Taemin took Jinki by the hand to a corner, his heart in his throat and he felt the youngest he would probably ever feel again.

Jinki looked at him with questioning eyes but Taemin couldn’t quite put it into words. He pressed his forehead to Jinki’s shirt and breathed his scent in. There were a hundred things he wanted to say. Thank you for looking after me. Thank you for showing me things I always thought I wasn’t made to see. Thank you for teaching me more about myself than I could have ever learned without the courage you gave me.

Which of these was more embarrassing to confess? Probably all of them. But it wasn’t like he couldn’t talk now anyway.

His fingers pressed against the cool stone of Jinki’s ring. What lay on the other side would probably never be as beautiful.

He’d told himself he would do this months ago. Even when it threatened to slip out, he tucked it away for the perfect moment. Because the truth is, for all his claims and his practicality, Taemin fell in love with Jinki the first time he saw him. And for that reason alone, he wanted to end this year of his life with the truth.

He pulled back and looked up. It should have been easier - with all the months they had shared together - to say it, but this was Jinki. Nothing was easy when it came to him and that’s what it made it so special. The fact that no matter how much time passed, Taemin could just close his eyes and be nineteen again.

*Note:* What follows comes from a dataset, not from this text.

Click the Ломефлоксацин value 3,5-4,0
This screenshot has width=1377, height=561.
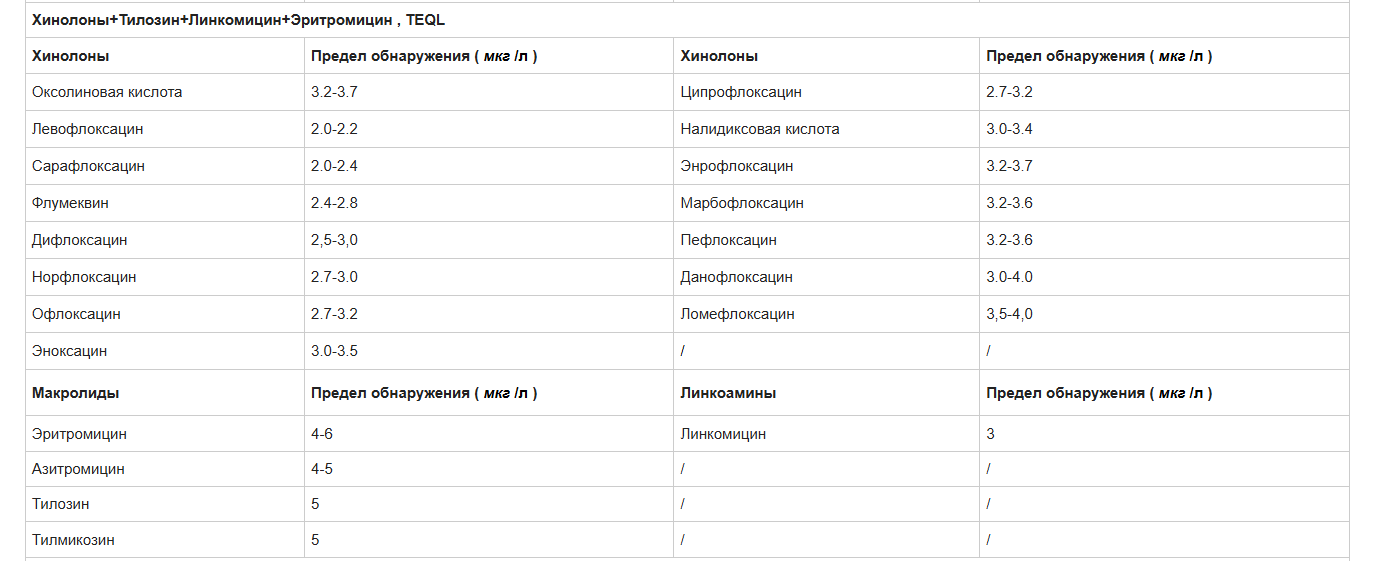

He knew his voice would come out all wobbly; he knew they both probably looked like they were about to cry (and they probably were).

“Hey,” Jinki said. “What’s going on?”

Taemin’s hands were shaking as they landed on Jinki’s shoulders. Jinki squeezed his waist and time kickstarted again. As much as he wished it, they couldn’t stand here forever.

“Nothing. Come on.”

Taemin grabbed Jinki’s hand and led him out into the world.